▸ **Task description**
Echo the lines starting with the line that contains "This screenshot has height=1117, width=1842." and going on through the line that contains "pos(57,157)", both included, and nothing else.

▸ **Supplied material**
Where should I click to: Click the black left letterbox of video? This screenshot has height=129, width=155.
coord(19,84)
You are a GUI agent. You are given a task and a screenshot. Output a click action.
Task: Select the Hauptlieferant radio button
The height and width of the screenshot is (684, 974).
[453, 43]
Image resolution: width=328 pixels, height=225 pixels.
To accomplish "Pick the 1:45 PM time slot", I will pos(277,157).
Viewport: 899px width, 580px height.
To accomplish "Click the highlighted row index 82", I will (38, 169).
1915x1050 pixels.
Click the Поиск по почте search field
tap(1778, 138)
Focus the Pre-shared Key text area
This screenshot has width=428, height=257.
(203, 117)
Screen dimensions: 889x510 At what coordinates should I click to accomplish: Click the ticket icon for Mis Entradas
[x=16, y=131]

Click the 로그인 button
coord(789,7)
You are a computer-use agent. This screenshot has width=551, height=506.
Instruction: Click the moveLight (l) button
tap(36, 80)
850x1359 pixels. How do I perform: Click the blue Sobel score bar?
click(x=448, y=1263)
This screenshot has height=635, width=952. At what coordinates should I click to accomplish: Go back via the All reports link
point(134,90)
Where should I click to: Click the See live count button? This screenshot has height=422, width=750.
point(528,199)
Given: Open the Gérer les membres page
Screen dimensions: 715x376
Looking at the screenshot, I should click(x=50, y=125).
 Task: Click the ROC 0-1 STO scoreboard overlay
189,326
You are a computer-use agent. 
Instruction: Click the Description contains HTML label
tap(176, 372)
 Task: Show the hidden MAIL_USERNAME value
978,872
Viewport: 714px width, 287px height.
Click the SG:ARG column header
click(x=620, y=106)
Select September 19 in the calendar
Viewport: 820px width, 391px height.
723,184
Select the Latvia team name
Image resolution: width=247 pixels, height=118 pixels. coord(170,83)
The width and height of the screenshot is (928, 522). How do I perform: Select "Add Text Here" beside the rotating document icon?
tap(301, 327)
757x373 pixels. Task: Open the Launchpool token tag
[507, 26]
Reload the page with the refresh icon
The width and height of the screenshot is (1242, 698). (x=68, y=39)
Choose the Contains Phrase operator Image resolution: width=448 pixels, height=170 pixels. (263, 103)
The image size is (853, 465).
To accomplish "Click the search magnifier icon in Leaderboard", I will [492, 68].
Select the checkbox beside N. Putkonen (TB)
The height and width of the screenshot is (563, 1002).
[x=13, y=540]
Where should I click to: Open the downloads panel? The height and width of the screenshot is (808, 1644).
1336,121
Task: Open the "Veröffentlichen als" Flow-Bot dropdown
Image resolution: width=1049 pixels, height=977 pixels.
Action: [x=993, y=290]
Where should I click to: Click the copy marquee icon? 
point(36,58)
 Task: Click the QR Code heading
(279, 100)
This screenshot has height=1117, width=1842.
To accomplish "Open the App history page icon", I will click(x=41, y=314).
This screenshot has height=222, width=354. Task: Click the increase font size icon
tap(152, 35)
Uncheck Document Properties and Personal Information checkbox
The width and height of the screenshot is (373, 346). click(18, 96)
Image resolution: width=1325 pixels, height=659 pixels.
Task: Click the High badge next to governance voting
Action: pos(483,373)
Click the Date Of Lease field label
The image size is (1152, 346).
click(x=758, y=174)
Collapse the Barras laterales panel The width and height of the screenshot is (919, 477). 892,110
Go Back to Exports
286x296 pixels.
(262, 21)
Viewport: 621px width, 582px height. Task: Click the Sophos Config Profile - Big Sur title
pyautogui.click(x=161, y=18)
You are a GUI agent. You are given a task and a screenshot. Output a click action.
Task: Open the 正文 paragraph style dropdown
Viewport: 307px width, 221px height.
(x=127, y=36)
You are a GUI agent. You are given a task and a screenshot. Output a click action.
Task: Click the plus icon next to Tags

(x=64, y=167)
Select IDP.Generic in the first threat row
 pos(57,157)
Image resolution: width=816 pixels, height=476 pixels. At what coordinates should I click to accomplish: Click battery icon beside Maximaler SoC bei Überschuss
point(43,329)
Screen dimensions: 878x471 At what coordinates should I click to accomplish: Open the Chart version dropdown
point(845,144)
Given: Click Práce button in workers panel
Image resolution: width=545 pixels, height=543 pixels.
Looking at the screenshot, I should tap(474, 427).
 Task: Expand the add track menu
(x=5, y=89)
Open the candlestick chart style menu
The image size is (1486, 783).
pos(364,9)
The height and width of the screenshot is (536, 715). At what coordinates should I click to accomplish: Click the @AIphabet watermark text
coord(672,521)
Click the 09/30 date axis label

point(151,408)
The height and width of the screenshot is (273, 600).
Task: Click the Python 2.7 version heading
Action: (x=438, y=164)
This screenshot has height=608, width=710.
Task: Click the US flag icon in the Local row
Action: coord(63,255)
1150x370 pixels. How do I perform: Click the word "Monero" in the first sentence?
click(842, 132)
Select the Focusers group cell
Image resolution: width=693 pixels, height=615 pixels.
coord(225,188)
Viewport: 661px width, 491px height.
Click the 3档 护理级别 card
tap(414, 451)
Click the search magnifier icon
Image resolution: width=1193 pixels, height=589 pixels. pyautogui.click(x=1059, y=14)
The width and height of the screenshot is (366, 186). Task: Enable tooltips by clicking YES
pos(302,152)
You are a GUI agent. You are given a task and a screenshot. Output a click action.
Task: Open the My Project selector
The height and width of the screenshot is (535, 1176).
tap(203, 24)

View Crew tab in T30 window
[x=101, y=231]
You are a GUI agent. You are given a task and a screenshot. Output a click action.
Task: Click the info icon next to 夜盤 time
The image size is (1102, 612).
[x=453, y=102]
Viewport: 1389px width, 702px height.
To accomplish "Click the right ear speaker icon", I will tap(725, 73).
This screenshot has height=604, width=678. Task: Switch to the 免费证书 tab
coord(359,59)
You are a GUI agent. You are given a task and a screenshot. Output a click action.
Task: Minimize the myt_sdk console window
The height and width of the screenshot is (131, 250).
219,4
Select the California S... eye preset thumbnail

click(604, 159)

▸ **Written answer**
This screenshot has height=1117, width=1842.
To accomplish "Open the App history page icon", I will click(x=41, y=314).
This screenshot has height=222, width=354. Task: Click the increase font size icon
tap(152, 35)
Uncheck Document Properties and Personal Information checkbox
The width and height of the screenshot is (373, 346). click(18, 96)
Image resolution: width=1325 pixels, height=659 pixels.
Task: Click the High badge next to governance voting
Action: pos(483,373)
Click the Date Of Lease field label
The image size is (1152, 346).
click(x=758, y=174)
Collapse the Barras laterales panel The width and height of the screenshot is (919, 477). 892,110
Go Back to Exports
286x296 pixels.
(262, 21)
Viewport: 621px width, 582px height. Task: Click the Sophos Config Profile - Big Sur title
pyautogui.click(x=161, y=18)
You are a GUI agent. You are given a task and a screenshot. Output a click action.
Task: Open the 正文 paragraph style dropdown
Viewport: 307px width, 221px height.
(x=127, y=36)
You are a GUI agent. You are given a task and a screenshot. Output a click action.
Task: Click the plus icon next to Tags

(x=64, y=167)
Select IDP.Generic in the first threat row
 pos(57,157)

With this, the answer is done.